Revenue increases have been the norm for Baker Hughes for the past year. It has averaged 26.9 percent revenue growth year-over-year over the last four quarters. Despite the revenue increases, rising costs has caused profits to fall in each of the last two quarters.

Higher prices have also been a problem for Baker Hughes off the Gulf of Mexico, according to the company's chief executive officer.

Margins are improving, but remained challenged due to higher operating costs, slow startup on new Deepwater rigs and the Deepwater shelf mix, Martin Craighead said in an April 24 investors call.

Baker Hughes has also revised its estimate for growth in the 2012 average rig count to 8 percent from 11 percent annual growth rate that it estimated in the first quarter. Rig count growth is important for Baker Hughes because it ties to gas exploration, a major component of the company's service offerings. With rising costs in the industry and smaller than expected rig growth, it could indicate that companies are instead focusing more on oil exploration, which could create operation and logistical challenges for oilfield services firms such as Baker Hughes, according to Trefis Forecasts.
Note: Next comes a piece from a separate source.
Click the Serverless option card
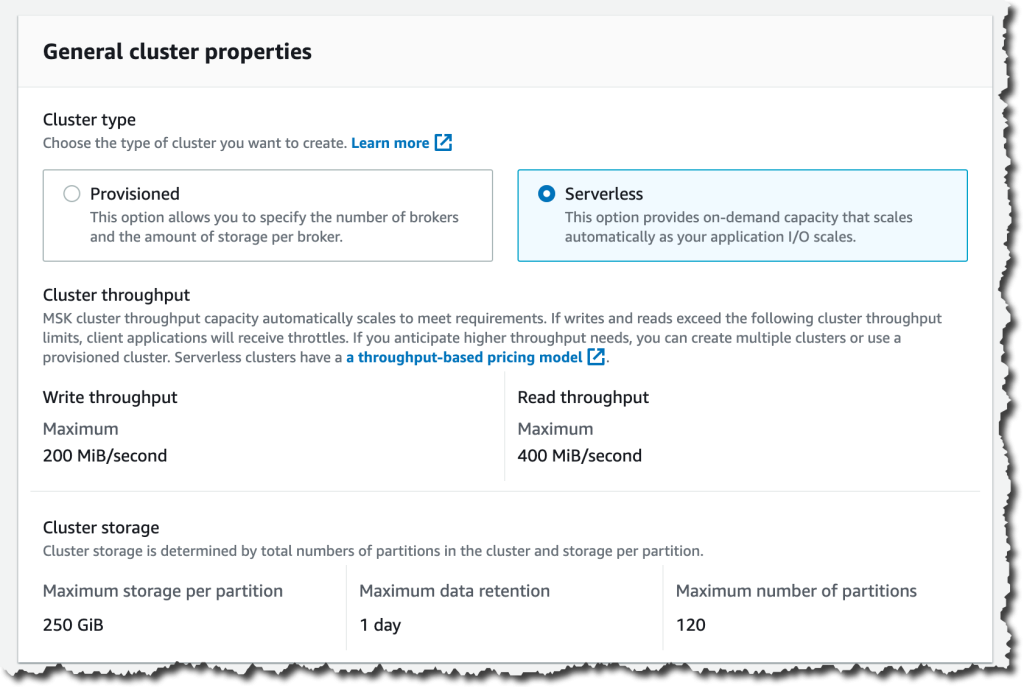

In June the company announced that the worldwide rig count was 3,484 rigs, up from 3,335 in May. In the U.S. the company's average rig count dropped to 1,972 from 1,977, but the company made up for it with growth in countries such as Iraq, which added 79 rigs.

Stock Performance

After dropping for months from the company's last quarterly earnings announcement, Baker Hughes has seen its stock steadily rise in the days leading up to its second-quarter earnings call. After opening at $39.21 on Monday, the stock rose to $41.68 by Wednesday afternoon.

Eleven out of 21 analysts rate Baker Hughes shares as a Buy -- 52.4 percent of the group -- which ranks far below the mean analyst rating of its nearest 10 competitors, which average 83.2 percent Buy ratings, according to Forbes.